Bom... Eu sou um dos integrantes da chamada “escória canina”. Sou um dos que
passa os dias sem ser percebido e as noites procurando o que comer no lixo. Sou
um daqueles cães magrelos e sarnentos, velhos e feios que ninguém nunca quis
adotar. Tive que aprender a me virar desse jeito, aceitando quem eu sou e
dormindo em cima de papelões rasgados que consegui juntar pelas ruas.
Eu
estava deitado numa dessas casinhas improvisadas quando uma delas apareceu.

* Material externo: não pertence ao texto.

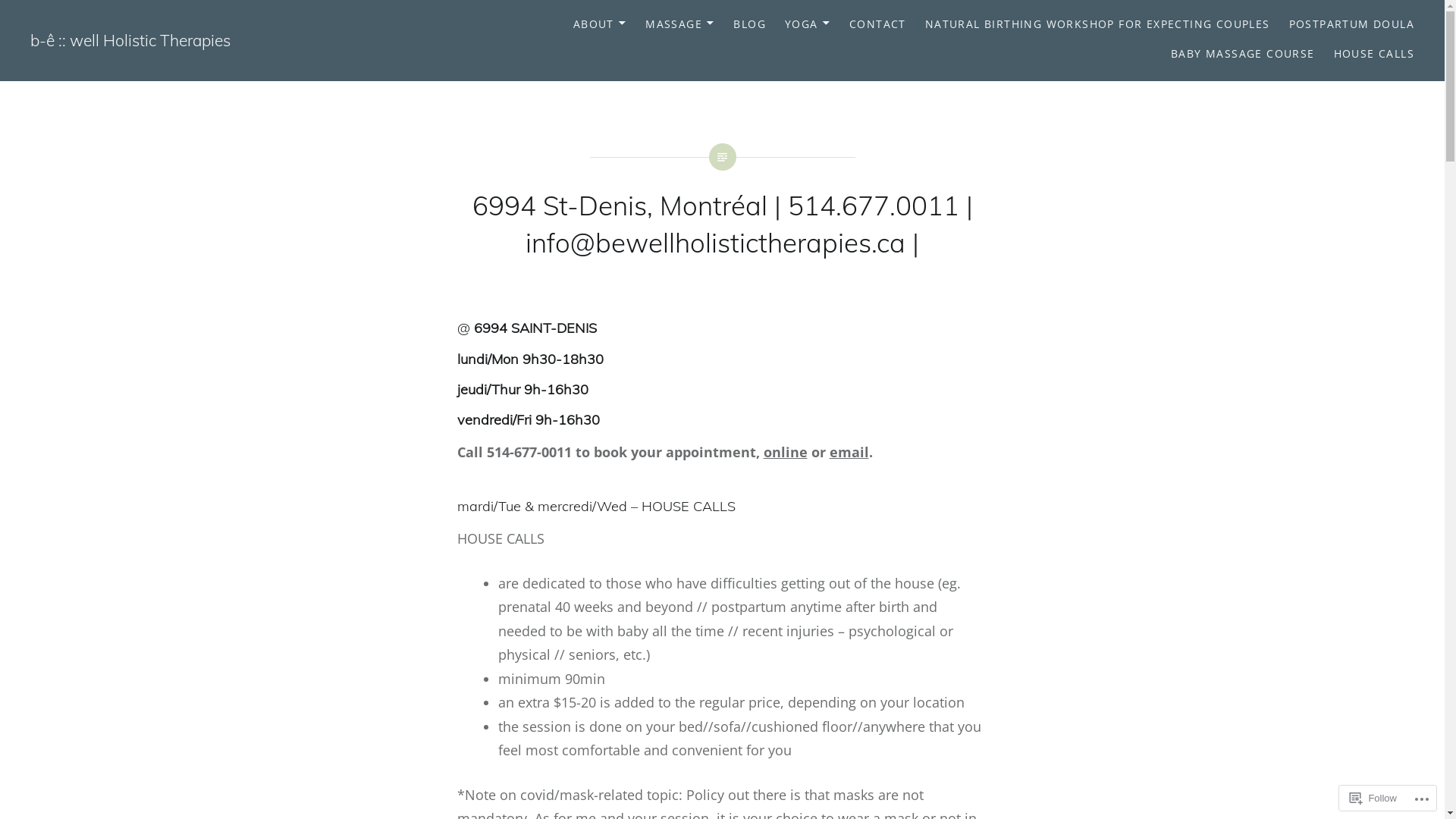 Image resolution: width=1456 pixels, height=819 pixels. I want to click on 'POSTPARTUM DOULA', so click(1351, 24).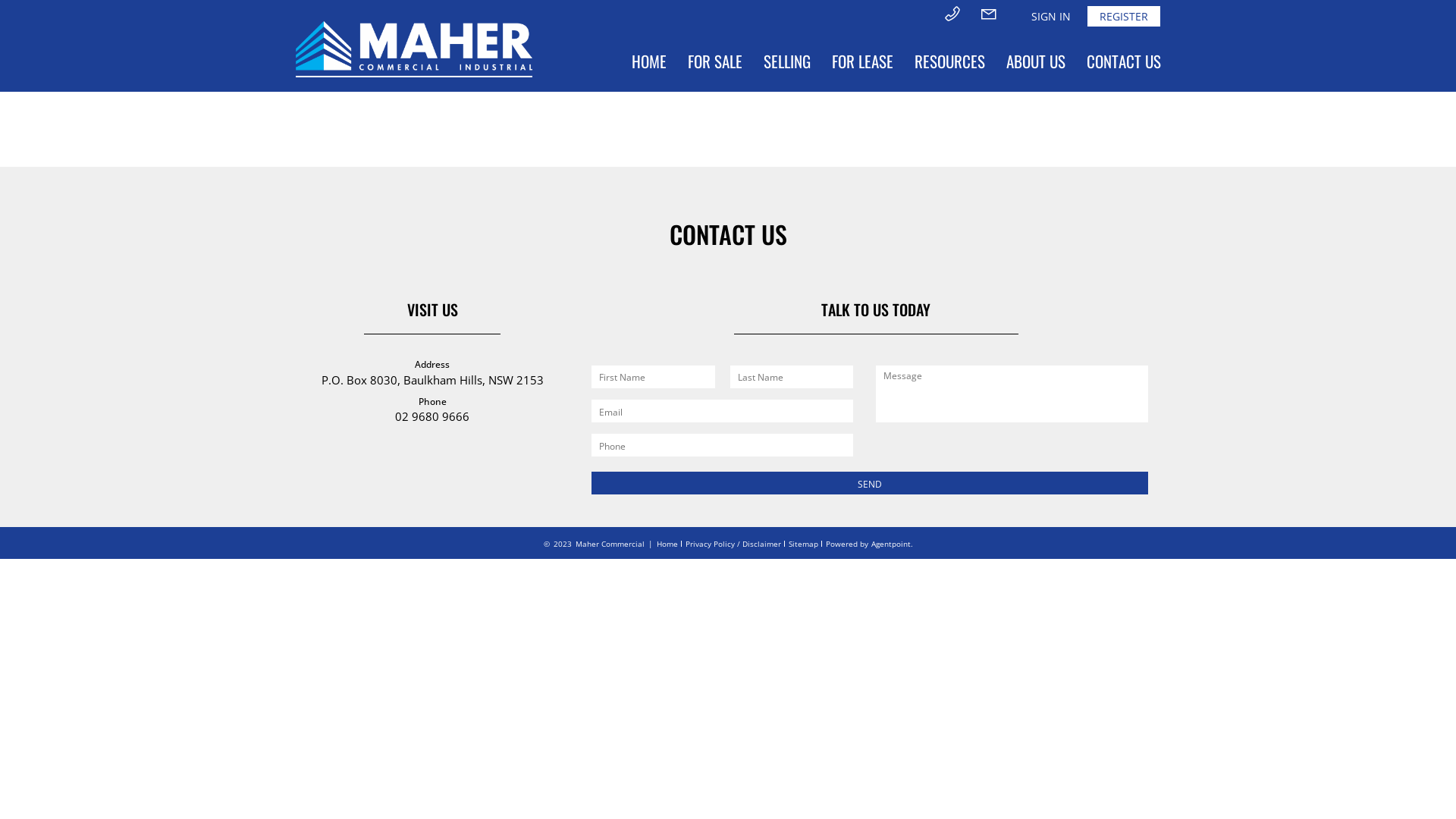 Image resolution: width=1456 pixels, height=819 pixels. I want to click on 'Agentpoint', so click(890, 543).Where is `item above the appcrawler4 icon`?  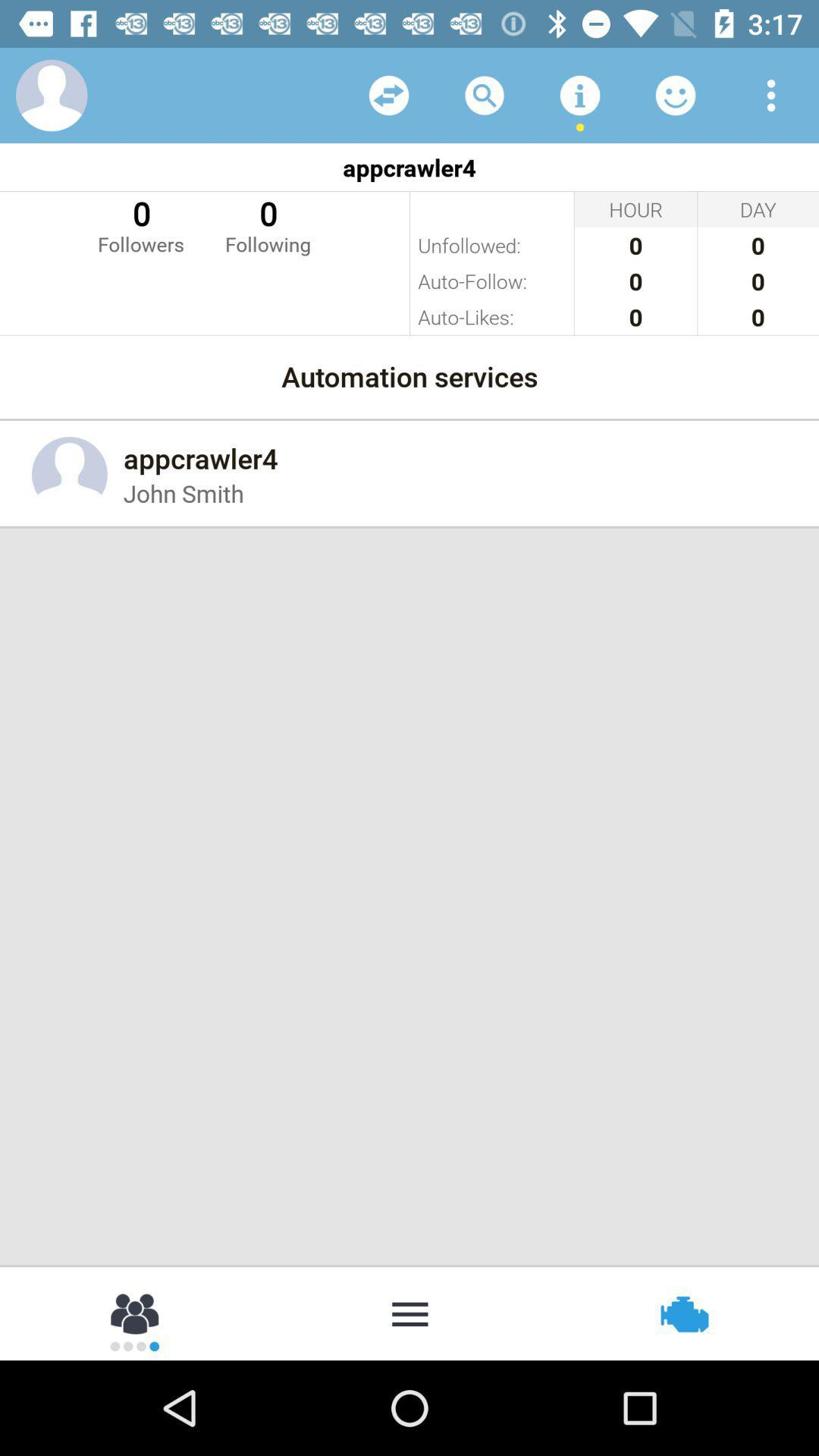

Branca como a neve, focinho preto como carvão e flores cor de rosa presas nas
orelhas, a verdadeira princesa em terreno plebeu. No seu pescoço aparecia uma
coleira rosa que era segurada por uma mulher com ar de quem havia acabado de
sair do pet shop.
Não
me aproximei. Depois de tantas vezes ter sido chutado por madames metidas,
aprendi a não me aproximar. Mas isso não quer dizer que eu não tenha rolado no
chão, fuçado os papelões e nem que eu não tenha batizado todas as árvores e
postes que ficavam do meu lado da rua.
Quando
ela parou de andar de repente e ergueu o focinho um pouco mais, pensei que,
finalmente, eu tinha conseguido chamar sua atenção. A dona parou junto e ficou
olhando-a se virar para o meu lado da rua e farejar mais um pouco.
Acho
que foi aí que meu coração parou, minha língua secou e eu me sentei, arfante,
aguardando o que iria acontecer a seguir pela terceira vez só nesse dia. Seus
olhos, tão pretos como a noite, passearam pela rua, interessados. Não resisti e
deixei minha língua pender para fora da boca. Me levantei e esperei, impaciente
e com meu traseiro balançando de tanta ansiedade. Será que dessa vez ela me
viu? Será que sentiu meu cheiro? Será que ela seria a primeira das cadelas a
corresponder aos meus avanços? Eu trocaria qualquer lata de lixo por isso.
Mas
alegria de pobre dura pouco e não poderia ser diferente com esse ancião que
vive nas ruas há mais tempo do que é capaz de se lembrar. Um vagabundo como eu
nunca poderia ser alvo dos olhares de uma cadela rica e mimada. Nunca poderia
adentrar os confins de mansões e coberturas limpas e bem decoradas. Um
vagabundo como eu deve apenas se contentar em amar de longe, comer com o olho e
lamber com a testa. E procurar mais comida nas sacolas de lixo que espalham
pelas ruas.
Sejamos
realistas: eu nunca poderia cheirá-las de perto. Primeiro porque os donos me
espantam sempre. Segundo porque ela não iria querer cheirar o traseiro de um
cachorro que fede a lixo. Terceiro porque... Bem... É assim que a vida é. Meros
servos não se relacionam com a nobreza desde sempre. Não é diferente comigo.
Meu
mais novo amor, como se nunca tivesse parado para sentir os cheiros do lugar
por onde passava, continuou seu caminho sem olhar para trás. Como todas as
outras antes dela fizeram e como, provavelmente, todas as seguintes vão fazer.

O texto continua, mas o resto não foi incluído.